Brasília - O presidente do Conselho de Ética, Sibá Machado (PT-AC), anunciou ontem o envio da representação do PSOL por quebra de decoro parlamentar contra o presidente da Casa, Renan Calheiros (PMDB-AL), para a Mesa Diretora do Senado -o que atrasa o processo de investigação. Ele é acusado de envolvimento com o lobista Cláudio Gontijo, da Construtora Mendes Júnior, que arcaria com o pagamento de pensão e aluguel da jornalista Mônica Veloso -com quem Renan tem uma filha.

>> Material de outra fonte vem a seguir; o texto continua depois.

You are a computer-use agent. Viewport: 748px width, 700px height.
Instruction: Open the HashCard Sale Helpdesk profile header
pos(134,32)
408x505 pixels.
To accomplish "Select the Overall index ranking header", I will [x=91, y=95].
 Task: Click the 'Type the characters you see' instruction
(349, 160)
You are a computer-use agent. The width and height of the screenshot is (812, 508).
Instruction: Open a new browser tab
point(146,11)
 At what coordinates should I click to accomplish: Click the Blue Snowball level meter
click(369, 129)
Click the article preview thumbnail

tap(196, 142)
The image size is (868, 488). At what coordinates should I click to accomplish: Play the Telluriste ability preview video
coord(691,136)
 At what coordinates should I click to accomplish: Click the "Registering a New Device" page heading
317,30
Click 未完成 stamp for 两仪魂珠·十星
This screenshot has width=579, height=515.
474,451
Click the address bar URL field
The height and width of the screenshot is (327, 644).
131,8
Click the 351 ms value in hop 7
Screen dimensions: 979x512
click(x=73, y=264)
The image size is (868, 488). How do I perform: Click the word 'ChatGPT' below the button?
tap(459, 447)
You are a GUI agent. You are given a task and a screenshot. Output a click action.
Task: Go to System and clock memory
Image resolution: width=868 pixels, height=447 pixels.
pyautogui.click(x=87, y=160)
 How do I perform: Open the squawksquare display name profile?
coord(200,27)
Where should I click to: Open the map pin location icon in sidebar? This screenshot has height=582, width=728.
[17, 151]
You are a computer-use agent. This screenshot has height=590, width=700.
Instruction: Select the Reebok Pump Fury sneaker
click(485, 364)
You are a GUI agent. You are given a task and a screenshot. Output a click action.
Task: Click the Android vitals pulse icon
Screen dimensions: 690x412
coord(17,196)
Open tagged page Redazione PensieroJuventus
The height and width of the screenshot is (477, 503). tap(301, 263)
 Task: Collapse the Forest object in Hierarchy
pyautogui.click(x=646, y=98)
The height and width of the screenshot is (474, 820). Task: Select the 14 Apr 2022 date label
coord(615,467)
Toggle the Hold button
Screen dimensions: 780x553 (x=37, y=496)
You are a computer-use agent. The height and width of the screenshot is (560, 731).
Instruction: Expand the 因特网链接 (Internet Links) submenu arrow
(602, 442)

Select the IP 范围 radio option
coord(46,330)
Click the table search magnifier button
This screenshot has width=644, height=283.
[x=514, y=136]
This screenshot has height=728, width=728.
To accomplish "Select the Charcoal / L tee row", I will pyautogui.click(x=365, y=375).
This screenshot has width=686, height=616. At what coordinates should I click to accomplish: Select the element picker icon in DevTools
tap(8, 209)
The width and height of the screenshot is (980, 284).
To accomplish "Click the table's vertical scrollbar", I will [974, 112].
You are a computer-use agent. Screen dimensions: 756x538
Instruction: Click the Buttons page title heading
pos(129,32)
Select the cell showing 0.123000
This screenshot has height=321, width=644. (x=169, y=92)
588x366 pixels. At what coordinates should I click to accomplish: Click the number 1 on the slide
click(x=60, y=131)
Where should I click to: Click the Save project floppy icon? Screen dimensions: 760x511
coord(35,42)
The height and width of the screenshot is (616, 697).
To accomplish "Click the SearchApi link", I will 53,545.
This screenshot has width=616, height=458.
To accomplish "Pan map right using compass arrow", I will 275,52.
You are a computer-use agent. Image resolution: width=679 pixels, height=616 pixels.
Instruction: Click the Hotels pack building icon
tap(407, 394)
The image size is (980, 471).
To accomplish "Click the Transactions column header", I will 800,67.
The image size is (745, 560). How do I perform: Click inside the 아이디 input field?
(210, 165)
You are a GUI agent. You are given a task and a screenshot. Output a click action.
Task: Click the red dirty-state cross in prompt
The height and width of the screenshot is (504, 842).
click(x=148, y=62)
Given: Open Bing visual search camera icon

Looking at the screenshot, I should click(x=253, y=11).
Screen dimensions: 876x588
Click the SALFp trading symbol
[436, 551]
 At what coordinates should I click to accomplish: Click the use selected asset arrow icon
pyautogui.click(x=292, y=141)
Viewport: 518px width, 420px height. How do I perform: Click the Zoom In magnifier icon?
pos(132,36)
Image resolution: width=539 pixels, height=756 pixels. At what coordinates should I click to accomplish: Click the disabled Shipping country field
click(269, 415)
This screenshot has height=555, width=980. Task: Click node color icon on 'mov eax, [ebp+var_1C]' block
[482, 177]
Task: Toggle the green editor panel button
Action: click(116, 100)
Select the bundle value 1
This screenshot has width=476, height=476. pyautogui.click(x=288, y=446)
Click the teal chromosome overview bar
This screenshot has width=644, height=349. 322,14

Com essa manobra, Sibá acabou adiando a abertura de um eventual processo contra Renan dentro do Conselho de Ética. Caberá à Mesa Diretora do Senado decidir se o processo pode ser investigado no Conselho de Ética. A Mesa é presidida por Renan, alvo da representação do PSOL.
Sibá alega que regimento do Senado determina que a representação tem que ser analisada primeiro pela Mesa Diretora porque foi protocolada por um partido. ''A representação em questão deve ser dirigida à Mesa a quem compete realizar o juízo de admissibilidade da matéria para então encaminhá-la ao Conselho de Ética. Esse procedimento tem a finalidade de evitar vícios que possam ser alegados posteriormente e anular o processo.''
O senador Pedro Simon (PMDB-RS) considerou estranha a atitude de Sibá de não dar início ao processo diretamente no Conselho de Ética. ''Esse superpoder dado à Mesa me parece estranho e exagerado. O Conselho de Ética deveria ter o direito de discutir a representação.''
Simon sugeriu que Renan se licencie do cargo de presidente do Senado para que a Mesa possa opinar com isenção a admissibilidade da representação.
Ontem, o corregedor do Senado, Romeu Tuma (DEM-SP), disse que há precedentes na Casa de processos que seguiram diretamente para o Conselho de Ética, sem passar pela Mesa Diretora.